- _Written problem_:
Print each of the following records word for word, keeping every line in its original order.

- _Records shown_:
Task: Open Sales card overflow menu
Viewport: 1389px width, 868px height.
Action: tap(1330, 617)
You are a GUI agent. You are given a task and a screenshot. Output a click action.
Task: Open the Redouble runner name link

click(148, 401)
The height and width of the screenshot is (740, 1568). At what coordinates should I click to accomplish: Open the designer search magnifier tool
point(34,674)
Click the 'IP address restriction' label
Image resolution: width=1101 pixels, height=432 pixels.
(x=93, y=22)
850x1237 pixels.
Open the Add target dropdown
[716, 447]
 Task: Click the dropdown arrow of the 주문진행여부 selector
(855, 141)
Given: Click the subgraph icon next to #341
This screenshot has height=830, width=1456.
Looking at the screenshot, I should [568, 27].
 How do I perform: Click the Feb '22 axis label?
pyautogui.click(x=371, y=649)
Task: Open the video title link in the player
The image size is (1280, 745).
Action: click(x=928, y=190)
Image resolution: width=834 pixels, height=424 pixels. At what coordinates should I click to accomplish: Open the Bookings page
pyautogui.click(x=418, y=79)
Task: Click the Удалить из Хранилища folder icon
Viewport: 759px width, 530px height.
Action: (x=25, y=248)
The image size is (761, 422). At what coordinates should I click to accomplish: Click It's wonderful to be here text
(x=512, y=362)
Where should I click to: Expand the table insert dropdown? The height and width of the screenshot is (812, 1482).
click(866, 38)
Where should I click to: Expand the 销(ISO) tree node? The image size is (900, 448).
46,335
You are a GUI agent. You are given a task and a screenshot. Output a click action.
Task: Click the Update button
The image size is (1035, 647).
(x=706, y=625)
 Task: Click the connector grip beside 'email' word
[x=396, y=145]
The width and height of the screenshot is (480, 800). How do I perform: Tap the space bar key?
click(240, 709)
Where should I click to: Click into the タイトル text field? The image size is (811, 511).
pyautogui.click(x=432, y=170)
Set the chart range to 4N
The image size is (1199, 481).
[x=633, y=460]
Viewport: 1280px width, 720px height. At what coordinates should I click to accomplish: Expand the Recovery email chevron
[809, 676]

- _Result of this exercise_:
Task: Open Sales card overflow menu
Viewport: 1389px width, 868px height.
Action: tap(1330, 617)
You are a GUI agent. You are given a task and a screenshot. Output a click action.
Task: Open the Redouble runner name link

click(148, 401)
The height and width of the screenshot is (740, 1568). At what coordinates should I click to accomplish: Open the designer search magnifier tool
point(34,674)
Click the 'IP address restriction' label
Image resolution: width=1101 pixels, height=432 pixels.
(x=93, y=22)
850x1237 pixels.
Open the Add target dropdown
[716, 447]
 Task: Click the dropdown arrow of the 주문진행여부 selector
(855, 141)
Given: Click the subgraph icon next to #341
This screenshot has height=830, width=1456.
Looking at the screenshot, I should [568, 27].
 How do I perform: Click the Feb '22 axis label?
pyautogui.click(x=371, y=649)
Task: Open the video title link in the player
The image size is (1280, 745).
Action: click(x=928, y=190)
Image resolution: width=834 pixels, height=424 pixels. At what coordinates should I click to accomplish: Open the Bookings page
pyautogui.click(x=418, y=79)
Task: Click the Удалить из Хранилища folder icon
Viewport: 759px width, 530px height.
Action: (x=25, y=248)
The image size is (761, 422). At what coordinates should I click to accomplish: Click It's wonderful to be here text
(x=512, y=362)
Where should I click to: Expand the table insert dropdown? The height and width of the screenshot is (812, 1482).
click(866, 38)
Where should I click to: Expand the 销(ISO) tree node? The image size is (900, 448).
46,335
You are a GUI agent. You are given a task and a screenshot. Output a click action.
Task: Click the Update button
The image size is (1035, 647).
(x=706, y=625)
 Task: Click the connector grip beside 'email' word
[x=396, y=145]
The width and height of the screenshot is (480, 800). How do I perform: Tap the space bar key?
click(240, 709)
Where should I click to: Click into the タイトル text field? The image size is (811, 511).
pyautogui.click(x=432, y=170)
Set the chart range to 4N
The image size is (1199, 481).
[x=633, y=460]
Viewport: 1280px width, 720px height. At what coordinates should I click to accomplish: Expand the Recovery email chevron
[809, 676]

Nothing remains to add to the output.